The “cost” of any tax cut or credit is the amount of money the government will not receive in tax payments after the cut is passed. For instance, the stimulus allows taxpayers with three or more children an extra 5 percent credit of their income under a certain amount. It’s difficult to know exactly how much less money the government will bring in, but whatever that figure winds up being is the “cost” of this tax break. Ultimately, the cuts are problematic because they are accompanied by higher spending. Tax cuts are most effective when the government also decreases spending. Tax and spend policy only increases the federal deficit, which in turn increases national debt, requiring higher taxes in the future to pay down our obligations.

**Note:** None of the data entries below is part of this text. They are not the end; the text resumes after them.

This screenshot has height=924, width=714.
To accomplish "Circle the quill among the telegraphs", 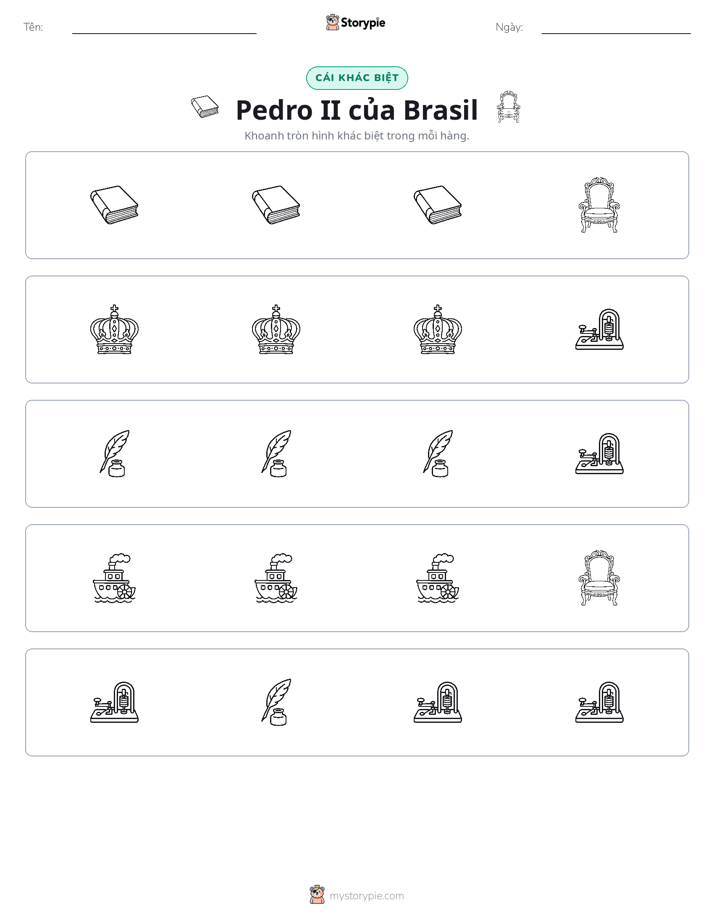I will 276,702.
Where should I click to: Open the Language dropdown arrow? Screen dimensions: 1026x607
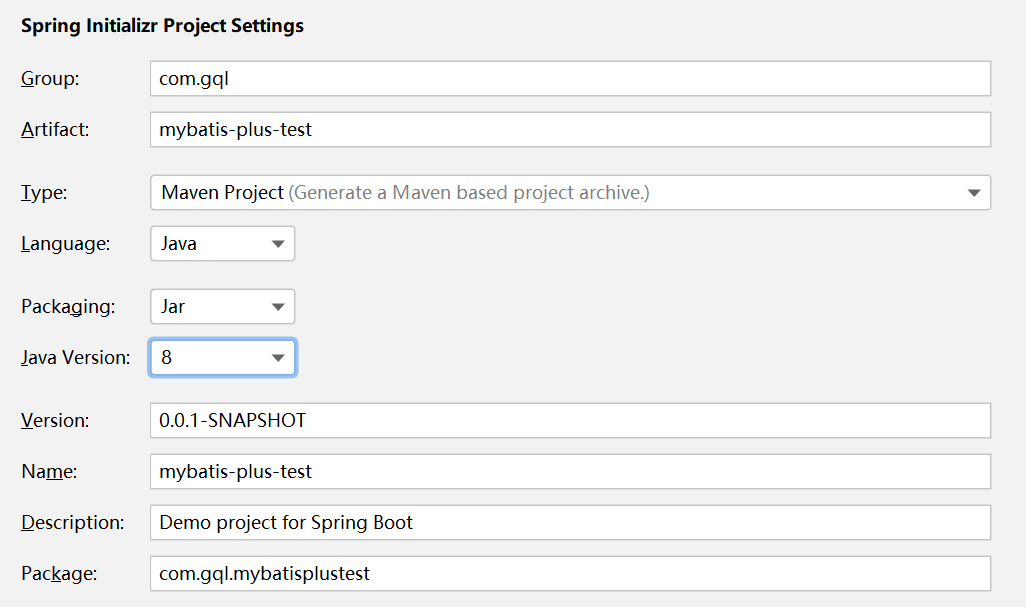tap(278, 244)
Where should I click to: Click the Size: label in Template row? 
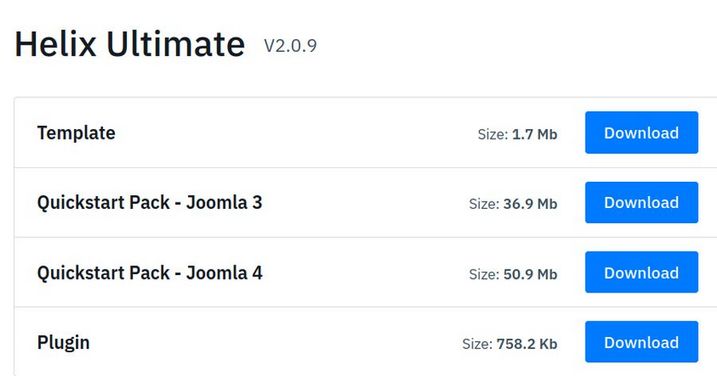pos(493,134)

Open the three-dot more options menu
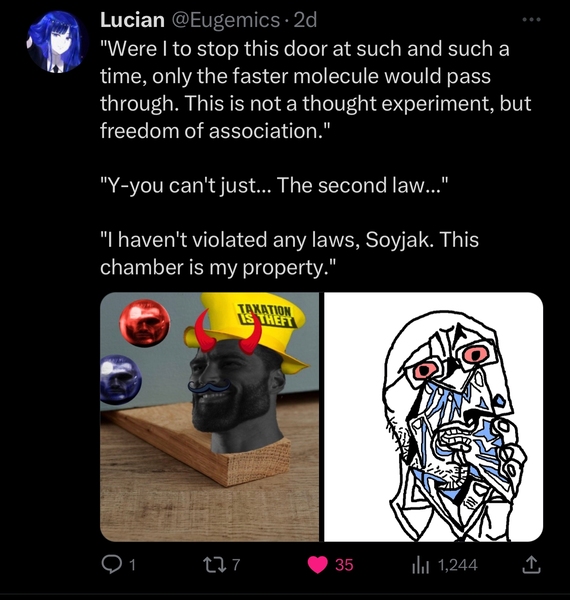[x=532, y=20]
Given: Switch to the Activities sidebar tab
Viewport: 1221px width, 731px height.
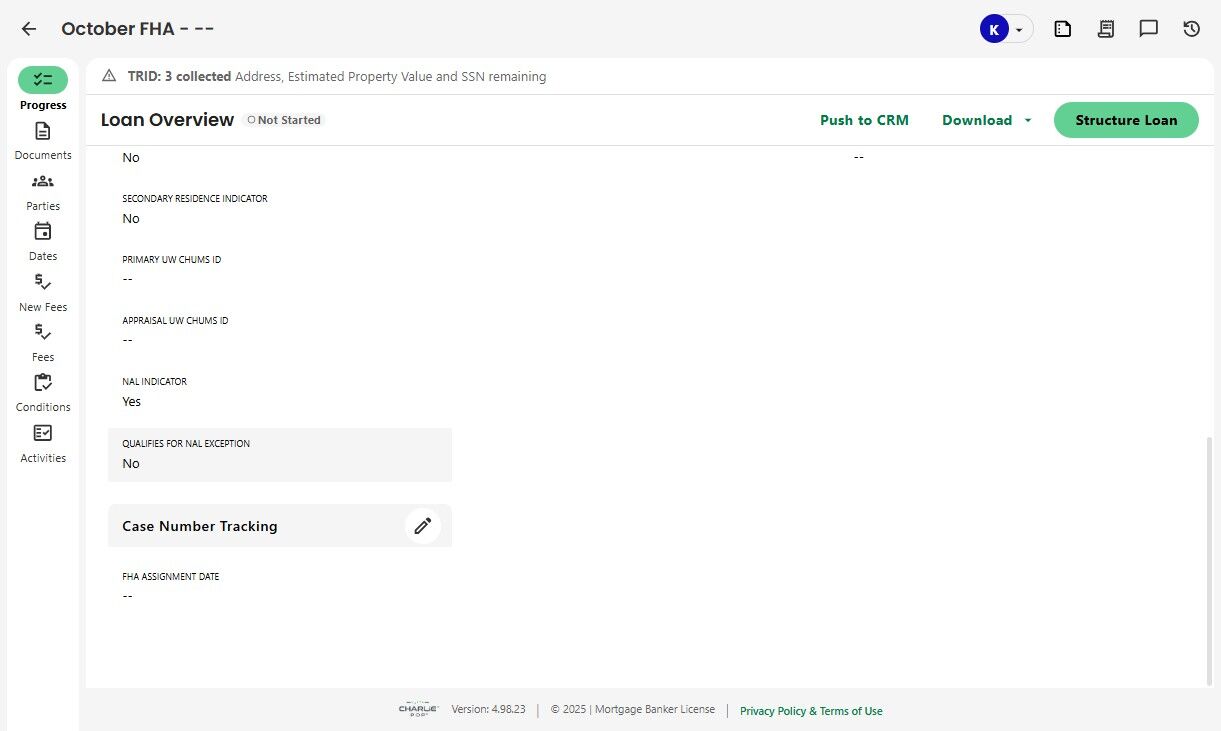Looking at the screenshot, I should 43,443.
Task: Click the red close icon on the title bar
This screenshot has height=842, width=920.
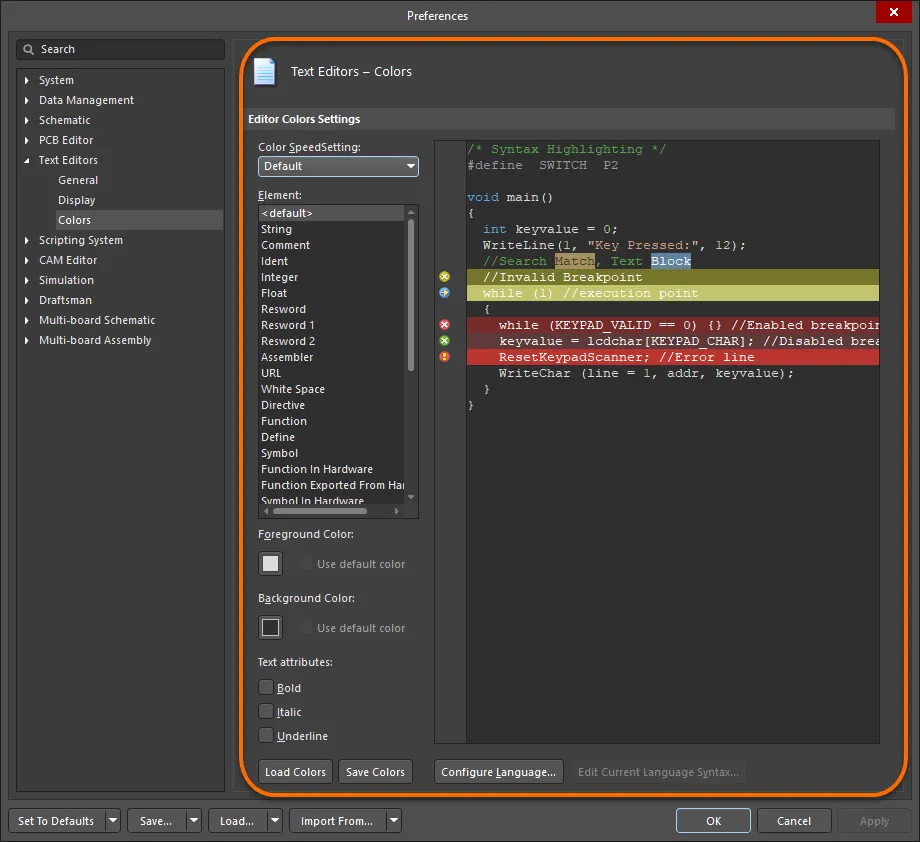Action: [893, 12]
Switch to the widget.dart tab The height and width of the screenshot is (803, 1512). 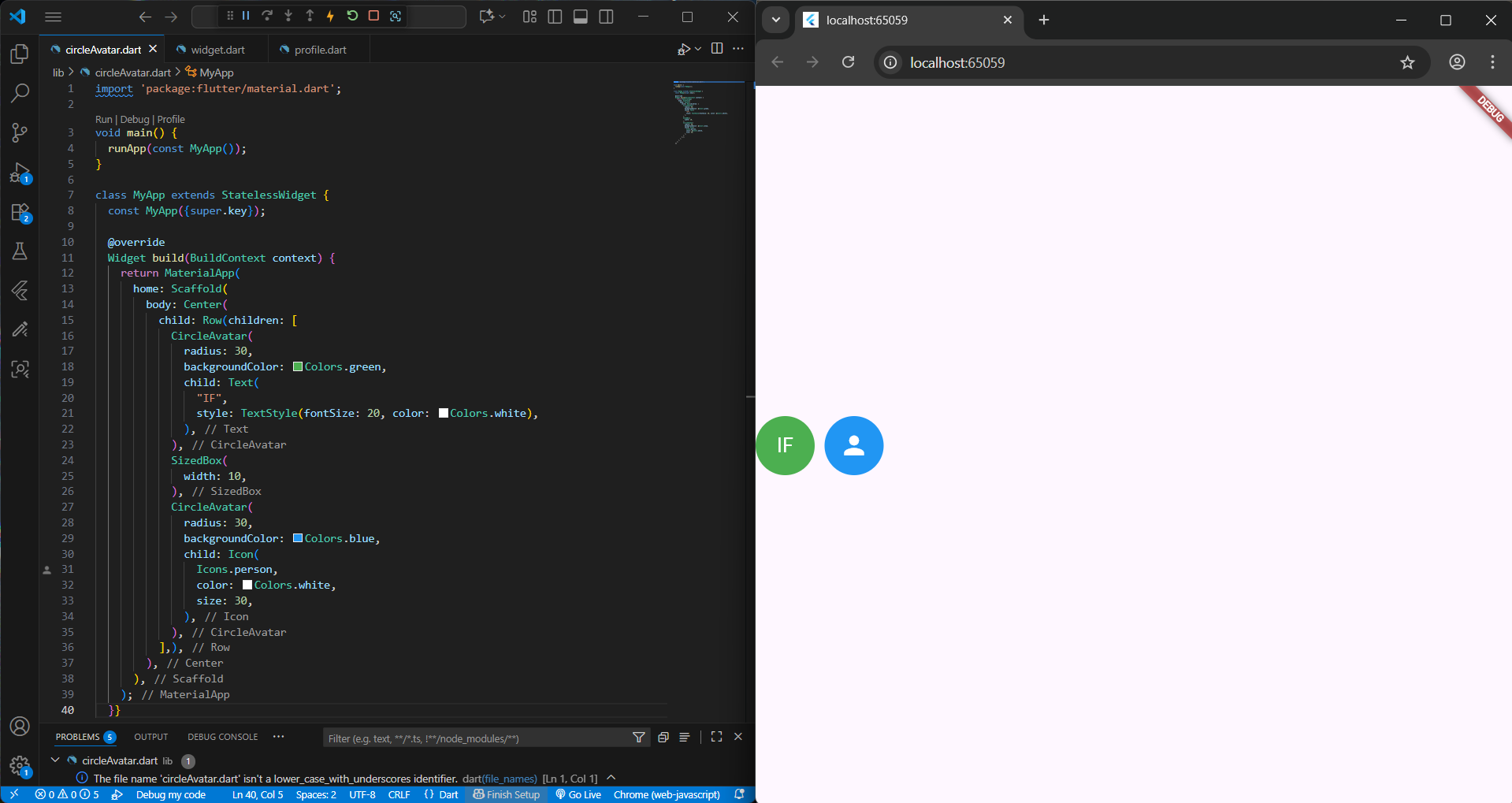(217, 50)
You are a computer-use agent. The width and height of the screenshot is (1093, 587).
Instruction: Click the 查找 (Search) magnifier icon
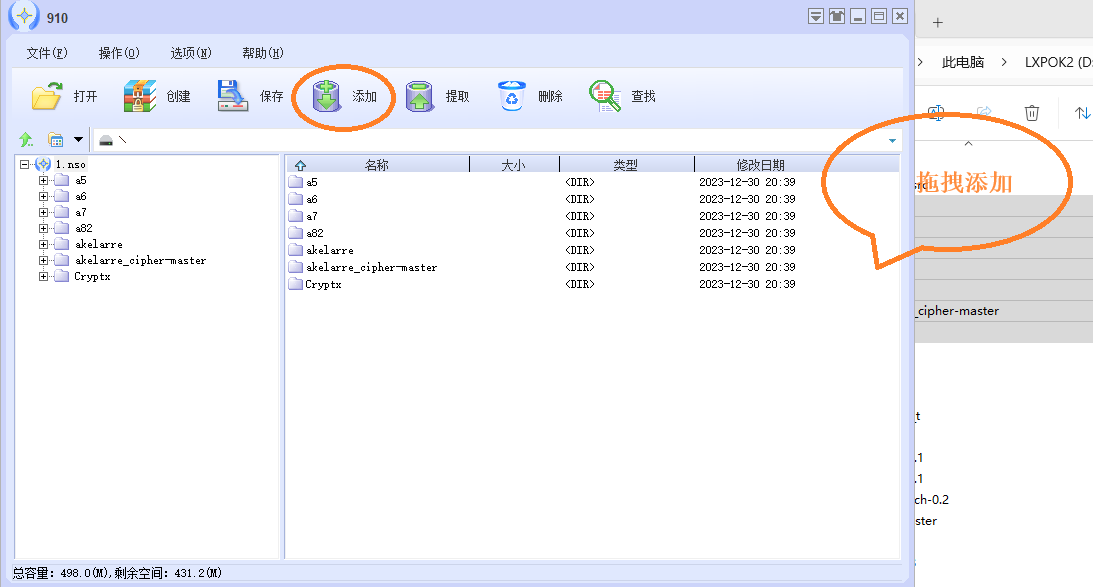click(605, 97)
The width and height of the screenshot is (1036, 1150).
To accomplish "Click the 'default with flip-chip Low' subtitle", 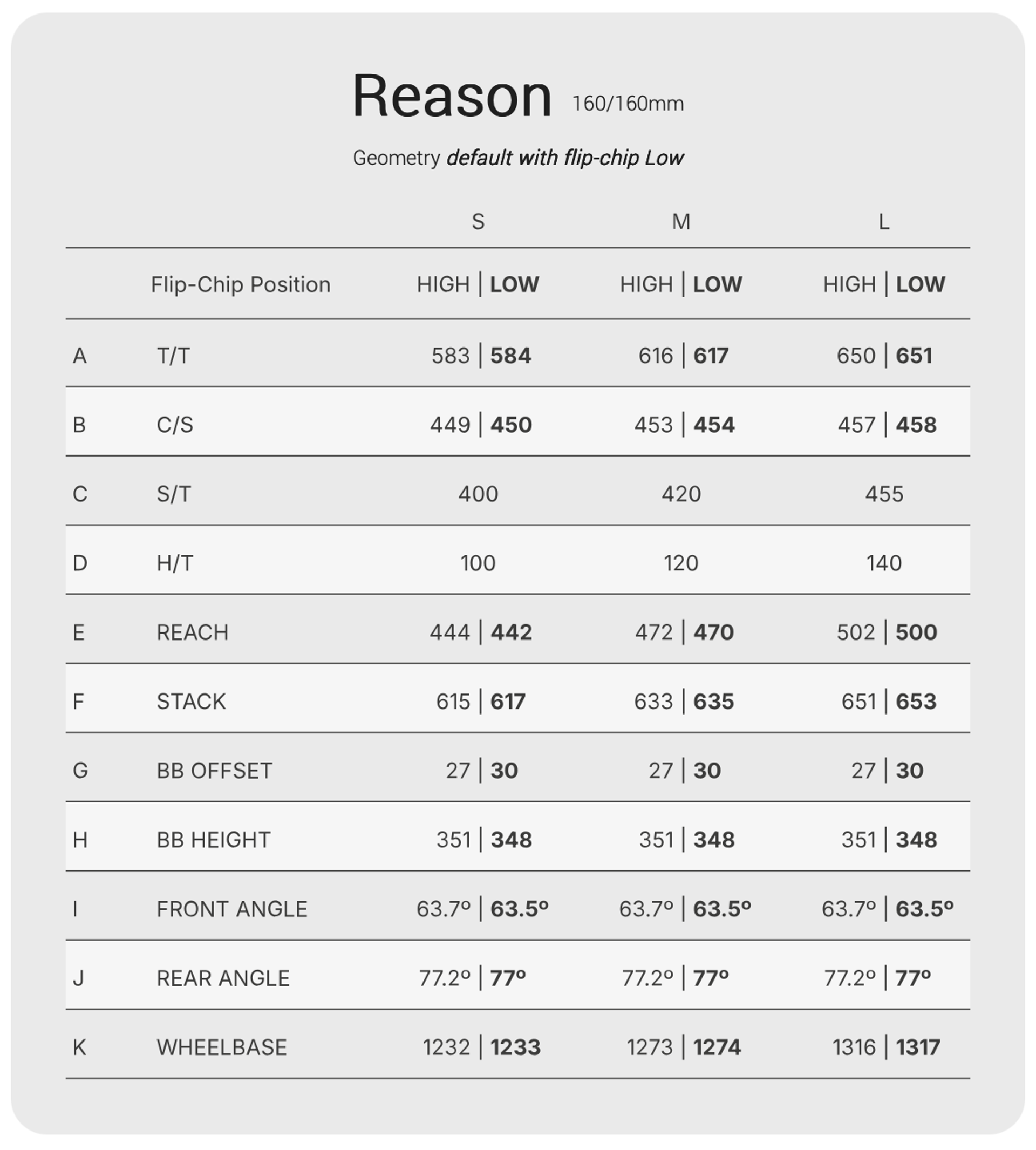I will coord(565,158).

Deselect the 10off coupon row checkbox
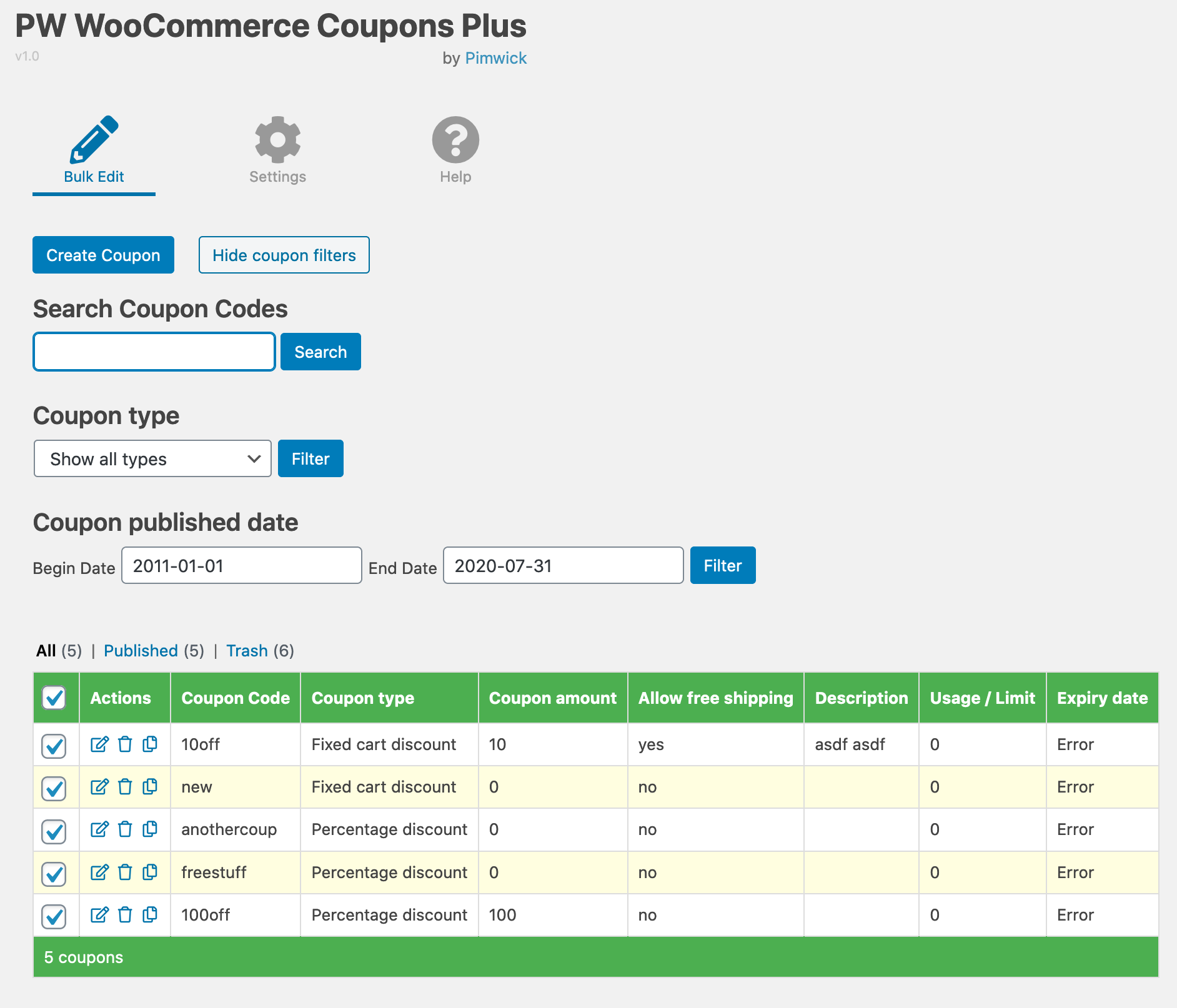[x=54, y=745]
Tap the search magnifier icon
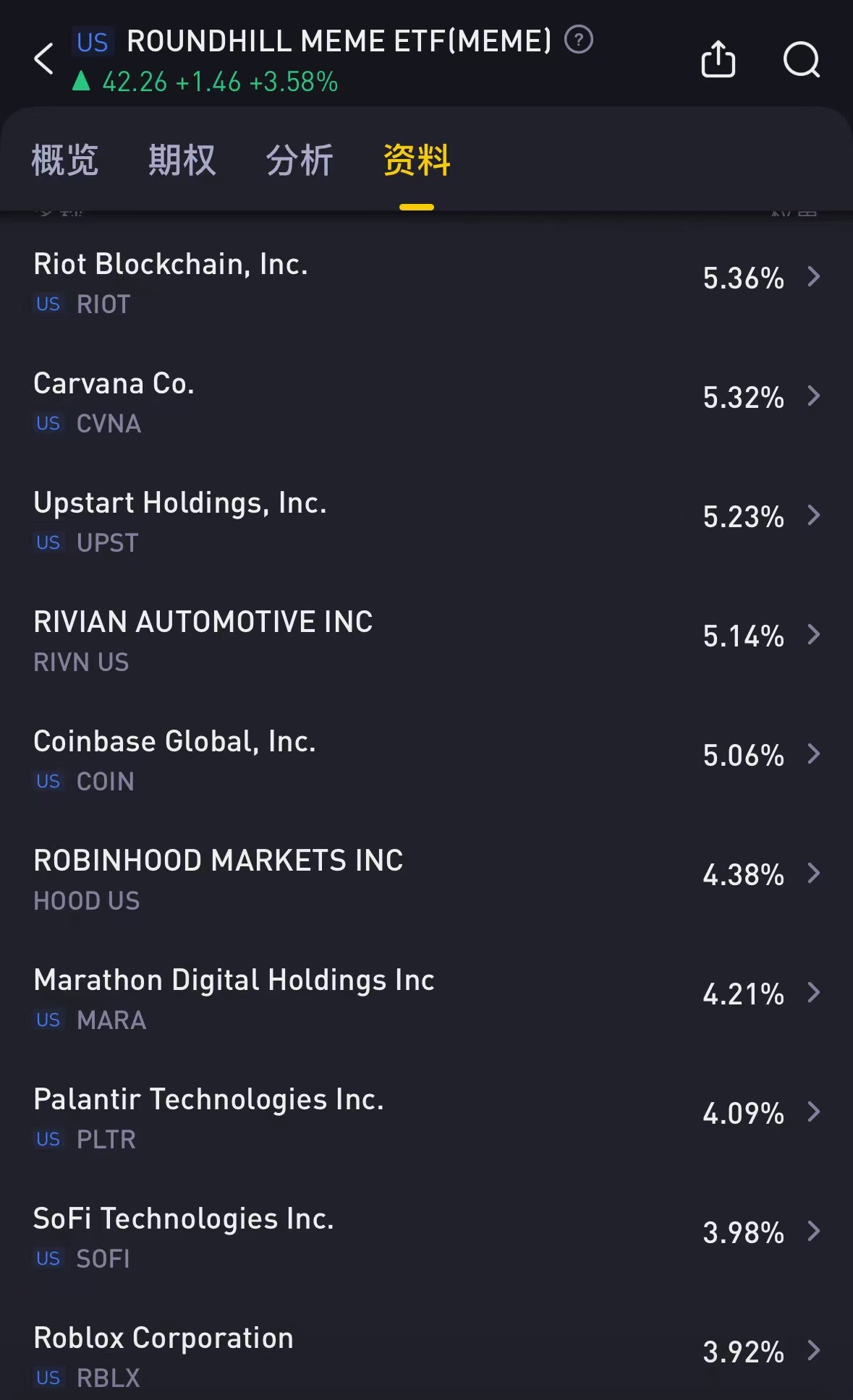 pyautogui.click(x=802, y=59)
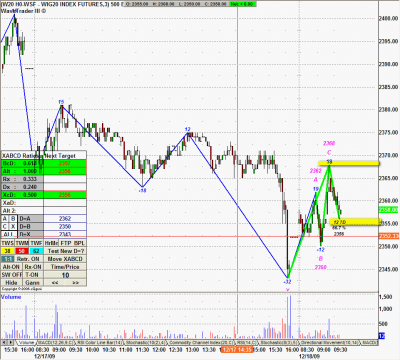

“Tax and spend” policy is the biggest problem with this tax cut plan, but there are other issues. Though it is good to get more taxpayer money back into the hands of the taxpayers themselves, these tax credits promote the entitlement mentality that the government “owes” you for having children or buying a house. Separately, some of the tax cuts are actually increasing the tax burden on certain sectors of society. Because the “Making Work Pay” tax cut stops for those who make over $750,000 it means that those above the threshold will be paying a higher percentage of the nation’s taxes.

It is significant to note that these tax cuts, such as the “Making Work Pay” cut, will expire. Since tax cuts help the economy by giving individuals and businesses increased incentives for production, they should be made permanent. When taxes rates return to their previous levels in 2010 the economy will be harmed, increasing the likelihood of a “double-dip” recession.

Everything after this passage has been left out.